Really? Is this is demonstrated in one of the SDK examples?

One thread is tied to one GPU context, as long as you aren’t using the 2.0 beta driver API context switching which is for sharing contexts among libraries and applications.

Each GPU context has it’s own protected memory space, and device pointers cannot be shared between them. The GPU that the context is assigned to is done using cudaSetDevice(). Once a host thread is associated with a context, it can’t “see” anything on the device outside of it’s little context. So, there is no way for a single host thread to control more than one GPU.

That isn’t to say that a single host thread controlling multiple GPUs wouldn’t be convenient. I will be performing this in my own code using worker threads and function delegates. I.e., once I write the code I will be able to do something like this in one thread:

gpu1->call(bind(cudaSetDevice, 0));

gpu2->call(bind(cudaSetDevice, 1));

gpu1->call(bind(cudaMalloc, &d_gpu1, other args));

gpu2->call(bind(cudaMalloc, &d_gpu2, other args));

gpu1->call(bind(cudaMemcpy, d_gpu1, other args));

gpu2->call(bind(cudaMemcpy, d_gpu2, other args));

gpu1->call(bind(runKerenel, d_gpu1, other args));

gpu2->call(bind(runKernel, d_gpu2, other args));

gpu1 and gpu2 are the worker threads. “call” just pushes the function call tied up by boost::bind onto a queue. The worker thread pulls the calls off the queue and calls them. It will be a bit heavy on the requirements (C++ host code and linked to the boost library), but as you can see the syntax is pretty slick, allowing for any function to be passed into the queue. Another upshot is that all call()'s will automatically be the equivalent of CUDA_SAFE_CALL, throwing an exception if an error is reported (in debug mode only).

If anyone is interested, the code will be open sourced once I write it.

Yes, there will be some overhead in calling functions with boost::bind and passing them to worker threads.

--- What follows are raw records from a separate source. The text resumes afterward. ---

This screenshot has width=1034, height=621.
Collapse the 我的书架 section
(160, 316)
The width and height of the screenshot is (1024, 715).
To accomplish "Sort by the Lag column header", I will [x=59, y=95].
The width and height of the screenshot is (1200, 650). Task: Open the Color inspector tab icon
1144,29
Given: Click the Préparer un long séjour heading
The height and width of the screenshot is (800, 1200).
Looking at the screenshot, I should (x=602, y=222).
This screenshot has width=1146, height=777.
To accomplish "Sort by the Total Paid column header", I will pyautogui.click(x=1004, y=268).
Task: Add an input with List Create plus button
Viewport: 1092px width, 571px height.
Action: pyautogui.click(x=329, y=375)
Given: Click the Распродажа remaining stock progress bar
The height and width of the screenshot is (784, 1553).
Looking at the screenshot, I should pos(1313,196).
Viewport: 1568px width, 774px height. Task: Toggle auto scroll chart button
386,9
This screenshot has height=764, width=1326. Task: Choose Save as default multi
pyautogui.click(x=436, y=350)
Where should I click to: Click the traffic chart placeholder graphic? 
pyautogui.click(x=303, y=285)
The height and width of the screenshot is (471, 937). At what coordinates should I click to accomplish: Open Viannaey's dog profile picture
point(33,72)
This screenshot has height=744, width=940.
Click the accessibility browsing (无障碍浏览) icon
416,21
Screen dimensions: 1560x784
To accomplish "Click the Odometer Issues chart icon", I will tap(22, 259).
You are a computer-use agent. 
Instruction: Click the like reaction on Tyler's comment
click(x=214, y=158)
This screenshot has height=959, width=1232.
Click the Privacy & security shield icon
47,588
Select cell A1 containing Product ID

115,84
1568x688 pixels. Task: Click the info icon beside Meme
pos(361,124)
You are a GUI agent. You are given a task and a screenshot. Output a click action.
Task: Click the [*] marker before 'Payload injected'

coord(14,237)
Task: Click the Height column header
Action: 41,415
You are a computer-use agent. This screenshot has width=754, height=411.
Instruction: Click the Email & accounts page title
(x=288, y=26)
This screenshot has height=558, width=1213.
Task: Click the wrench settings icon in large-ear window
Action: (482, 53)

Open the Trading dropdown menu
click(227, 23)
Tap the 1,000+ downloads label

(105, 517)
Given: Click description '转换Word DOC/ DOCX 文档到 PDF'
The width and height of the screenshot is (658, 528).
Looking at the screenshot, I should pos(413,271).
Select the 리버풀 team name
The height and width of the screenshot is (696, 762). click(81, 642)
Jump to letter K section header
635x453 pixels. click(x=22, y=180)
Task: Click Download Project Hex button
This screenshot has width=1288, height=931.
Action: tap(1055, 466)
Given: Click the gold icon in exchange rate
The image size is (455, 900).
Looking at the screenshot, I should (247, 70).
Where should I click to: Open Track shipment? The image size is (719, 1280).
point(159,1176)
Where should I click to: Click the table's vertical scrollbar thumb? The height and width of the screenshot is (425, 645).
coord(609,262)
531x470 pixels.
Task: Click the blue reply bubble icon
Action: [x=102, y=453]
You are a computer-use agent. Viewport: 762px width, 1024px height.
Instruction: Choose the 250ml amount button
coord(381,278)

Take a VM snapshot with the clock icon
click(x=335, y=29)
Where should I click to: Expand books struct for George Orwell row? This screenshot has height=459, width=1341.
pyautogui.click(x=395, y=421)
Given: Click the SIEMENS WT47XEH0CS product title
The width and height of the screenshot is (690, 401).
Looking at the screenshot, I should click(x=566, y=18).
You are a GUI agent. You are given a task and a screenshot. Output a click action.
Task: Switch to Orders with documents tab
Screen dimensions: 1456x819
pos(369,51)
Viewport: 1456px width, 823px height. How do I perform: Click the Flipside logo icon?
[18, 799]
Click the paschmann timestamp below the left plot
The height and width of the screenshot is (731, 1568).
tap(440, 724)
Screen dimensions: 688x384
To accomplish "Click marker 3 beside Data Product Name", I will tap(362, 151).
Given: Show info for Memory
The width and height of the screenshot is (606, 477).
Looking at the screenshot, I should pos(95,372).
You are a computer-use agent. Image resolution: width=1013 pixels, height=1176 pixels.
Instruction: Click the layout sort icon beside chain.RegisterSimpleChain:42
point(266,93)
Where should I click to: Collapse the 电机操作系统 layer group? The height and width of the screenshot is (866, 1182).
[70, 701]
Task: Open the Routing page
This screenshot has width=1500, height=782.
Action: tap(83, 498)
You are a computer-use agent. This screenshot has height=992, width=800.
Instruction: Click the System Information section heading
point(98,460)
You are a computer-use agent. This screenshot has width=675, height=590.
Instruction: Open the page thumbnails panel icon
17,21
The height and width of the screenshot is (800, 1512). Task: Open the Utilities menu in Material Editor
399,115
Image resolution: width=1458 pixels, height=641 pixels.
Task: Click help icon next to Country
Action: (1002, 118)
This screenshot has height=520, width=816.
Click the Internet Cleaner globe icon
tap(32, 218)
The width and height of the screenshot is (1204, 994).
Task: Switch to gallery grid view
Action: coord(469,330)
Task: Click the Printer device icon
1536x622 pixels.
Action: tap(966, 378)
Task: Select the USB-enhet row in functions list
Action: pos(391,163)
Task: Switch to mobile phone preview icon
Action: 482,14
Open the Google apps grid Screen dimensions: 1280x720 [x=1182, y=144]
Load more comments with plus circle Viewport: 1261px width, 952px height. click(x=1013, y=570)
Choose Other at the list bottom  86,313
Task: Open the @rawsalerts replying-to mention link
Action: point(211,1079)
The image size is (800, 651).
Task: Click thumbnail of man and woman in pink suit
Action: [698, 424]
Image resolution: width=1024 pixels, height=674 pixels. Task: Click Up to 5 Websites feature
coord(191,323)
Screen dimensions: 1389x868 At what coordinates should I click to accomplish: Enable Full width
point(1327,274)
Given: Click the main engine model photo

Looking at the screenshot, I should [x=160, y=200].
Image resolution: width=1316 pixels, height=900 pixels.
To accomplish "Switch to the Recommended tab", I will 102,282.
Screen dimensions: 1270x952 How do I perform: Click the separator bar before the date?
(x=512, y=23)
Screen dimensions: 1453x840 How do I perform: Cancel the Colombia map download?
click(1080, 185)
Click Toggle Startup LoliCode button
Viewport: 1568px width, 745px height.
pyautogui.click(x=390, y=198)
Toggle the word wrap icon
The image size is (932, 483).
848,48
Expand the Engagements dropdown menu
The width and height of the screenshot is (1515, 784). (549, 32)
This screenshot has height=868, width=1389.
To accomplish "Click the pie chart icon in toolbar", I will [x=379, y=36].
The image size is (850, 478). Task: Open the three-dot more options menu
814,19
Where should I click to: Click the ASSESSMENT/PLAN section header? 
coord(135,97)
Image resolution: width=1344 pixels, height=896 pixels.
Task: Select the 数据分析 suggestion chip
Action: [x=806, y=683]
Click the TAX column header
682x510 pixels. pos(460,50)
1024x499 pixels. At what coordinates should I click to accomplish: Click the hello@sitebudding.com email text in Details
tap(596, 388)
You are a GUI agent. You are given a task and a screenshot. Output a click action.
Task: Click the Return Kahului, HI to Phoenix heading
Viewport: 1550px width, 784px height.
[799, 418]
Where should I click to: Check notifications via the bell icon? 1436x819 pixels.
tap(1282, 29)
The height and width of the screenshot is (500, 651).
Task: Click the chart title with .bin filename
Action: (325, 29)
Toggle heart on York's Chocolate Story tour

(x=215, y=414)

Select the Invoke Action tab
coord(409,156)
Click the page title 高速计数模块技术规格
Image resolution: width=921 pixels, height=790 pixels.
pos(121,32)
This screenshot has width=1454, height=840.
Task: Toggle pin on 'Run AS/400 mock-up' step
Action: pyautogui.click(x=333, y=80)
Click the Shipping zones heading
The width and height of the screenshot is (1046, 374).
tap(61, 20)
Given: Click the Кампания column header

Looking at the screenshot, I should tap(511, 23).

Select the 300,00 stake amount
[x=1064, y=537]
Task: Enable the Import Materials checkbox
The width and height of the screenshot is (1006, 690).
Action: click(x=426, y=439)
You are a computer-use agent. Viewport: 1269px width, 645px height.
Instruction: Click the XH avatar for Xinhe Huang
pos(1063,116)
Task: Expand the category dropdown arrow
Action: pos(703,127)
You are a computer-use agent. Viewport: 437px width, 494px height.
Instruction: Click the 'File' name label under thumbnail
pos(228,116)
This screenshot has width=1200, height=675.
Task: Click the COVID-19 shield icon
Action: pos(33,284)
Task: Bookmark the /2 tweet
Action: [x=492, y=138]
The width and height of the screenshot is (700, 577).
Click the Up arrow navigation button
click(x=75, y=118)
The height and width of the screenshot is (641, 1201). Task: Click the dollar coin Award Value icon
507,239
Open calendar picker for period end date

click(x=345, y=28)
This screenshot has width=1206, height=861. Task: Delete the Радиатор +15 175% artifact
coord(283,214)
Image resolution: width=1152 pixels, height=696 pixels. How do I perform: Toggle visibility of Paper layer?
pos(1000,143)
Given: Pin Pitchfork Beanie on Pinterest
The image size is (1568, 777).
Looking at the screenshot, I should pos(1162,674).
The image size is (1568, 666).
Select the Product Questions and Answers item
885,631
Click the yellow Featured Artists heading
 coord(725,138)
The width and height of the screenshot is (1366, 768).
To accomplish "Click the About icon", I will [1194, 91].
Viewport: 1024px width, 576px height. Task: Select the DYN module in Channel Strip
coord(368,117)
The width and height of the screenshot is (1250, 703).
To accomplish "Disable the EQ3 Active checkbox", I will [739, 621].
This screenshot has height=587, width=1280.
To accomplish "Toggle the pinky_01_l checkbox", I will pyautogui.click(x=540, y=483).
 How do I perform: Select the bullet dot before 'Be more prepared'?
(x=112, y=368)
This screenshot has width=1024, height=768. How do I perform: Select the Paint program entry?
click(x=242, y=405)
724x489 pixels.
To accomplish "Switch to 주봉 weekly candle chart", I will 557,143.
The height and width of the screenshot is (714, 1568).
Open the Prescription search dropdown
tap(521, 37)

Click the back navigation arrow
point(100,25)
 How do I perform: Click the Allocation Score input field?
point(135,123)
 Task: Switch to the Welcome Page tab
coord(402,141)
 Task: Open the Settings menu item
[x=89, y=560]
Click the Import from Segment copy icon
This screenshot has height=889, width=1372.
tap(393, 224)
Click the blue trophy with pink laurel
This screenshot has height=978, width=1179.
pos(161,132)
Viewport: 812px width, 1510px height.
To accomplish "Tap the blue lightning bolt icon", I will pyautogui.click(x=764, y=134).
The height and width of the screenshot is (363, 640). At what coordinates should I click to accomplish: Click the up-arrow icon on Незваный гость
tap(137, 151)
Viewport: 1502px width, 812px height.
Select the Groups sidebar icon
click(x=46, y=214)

However 1) My application targets a maximum of thousands of calls per second which shouldn’t be a problem (… I hope … will test). 2) If the GPU is kept busy ~100% of the time, much of the cost of queuing up the function delegates will just be overlapped with the GPU execution and effectively cost nothing in the end.

Very slick, MisterAnderson. I would be interested in the code once it is finished.

Somehow I had the false impression that you could ‘bind’ streams to a certain GPU. So I was thinking of having 2 streams controlled from 1 thread, where each stream ran on 1 GPU. But reading the manual a bit better, I understand that this is not possible. I think I got this idea when looking at some stream example.

Anyhow, being able to bind a stream to a GPU, and through that mechanism controlling N GPU’s from 1 thread would be a very nice feature if possible :D

I’ve done something similar–except that I’m apparently not a good enough C++ programmer to find a good solution to passing the arbitrary list of arguments into threads ( I was trying to use use va_lists from <stdarg.h>) and thus have a class interface like


float* d_a = gpu1.gpuMalloc(n);

float* d_b = gpu1.gpuMalloc(n);


Guess I’m not the only crazy C++ programmer here… Or is it “great minds think alike” ;)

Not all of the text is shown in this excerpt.